URGENT STATEMENT FROM THE TENERIFE TOURISM BOARD
17th DECEMBER 2020
Movement of tourists to and from the island of Tenerife
In light of the confusion and doubt generated following the information issued yesterday by the Canarian Government regarding mobility to and from the island of Tenerife, we would like to clarify that, in the case of national and international tourists who have plans to come to Tenerife on holiday, they can take advantage of the exceptionalities listed among the current regulations in force, with relation to the right of admission in tourist accommodation establishments, whereby a negative Covid-19 test must be presented upon arrival that serves as proof of being completely free of coronavirus. These measures are stated in the official information issued by the regional government, which can be consulted in full by visiting the following link:
Therefore, tourist movement to and from the island of Tenerife continues to function in exactly the same manner it has been until now.

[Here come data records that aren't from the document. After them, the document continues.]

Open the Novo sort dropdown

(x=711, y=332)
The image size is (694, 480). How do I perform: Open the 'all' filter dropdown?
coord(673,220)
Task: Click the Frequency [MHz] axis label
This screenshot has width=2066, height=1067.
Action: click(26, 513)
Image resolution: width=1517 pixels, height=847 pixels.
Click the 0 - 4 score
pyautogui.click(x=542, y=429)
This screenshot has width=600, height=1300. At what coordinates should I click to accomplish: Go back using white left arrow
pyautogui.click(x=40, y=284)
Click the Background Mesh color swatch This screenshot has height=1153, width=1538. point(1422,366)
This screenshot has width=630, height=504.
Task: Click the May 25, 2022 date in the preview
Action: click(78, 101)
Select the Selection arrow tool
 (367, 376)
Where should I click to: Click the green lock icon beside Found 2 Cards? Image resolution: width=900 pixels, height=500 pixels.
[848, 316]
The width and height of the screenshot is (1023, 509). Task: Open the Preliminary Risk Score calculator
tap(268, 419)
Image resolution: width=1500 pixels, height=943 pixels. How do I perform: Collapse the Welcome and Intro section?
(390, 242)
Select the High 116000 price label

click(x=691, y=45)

We would also like to take this opportunity to remind everyone of the current entry regulations to the island for international passengers, as established by the ruling of 11th December 2020, which can be consulted in full here: https://www.boe.es/boe/dias/
Transcript of the OFFICIAL STATE BULLETIN No. 323 Friday, December 11th, 2020 Sec. I. Page 113287 – Provision 15951
“Before departure, all passengers originating from any airport or port located outside Spain must complete a public health form entitled “Health Control Form”, via the website https: //www.spth.gob .es /, or the app called Spain Travel Health-SpTH.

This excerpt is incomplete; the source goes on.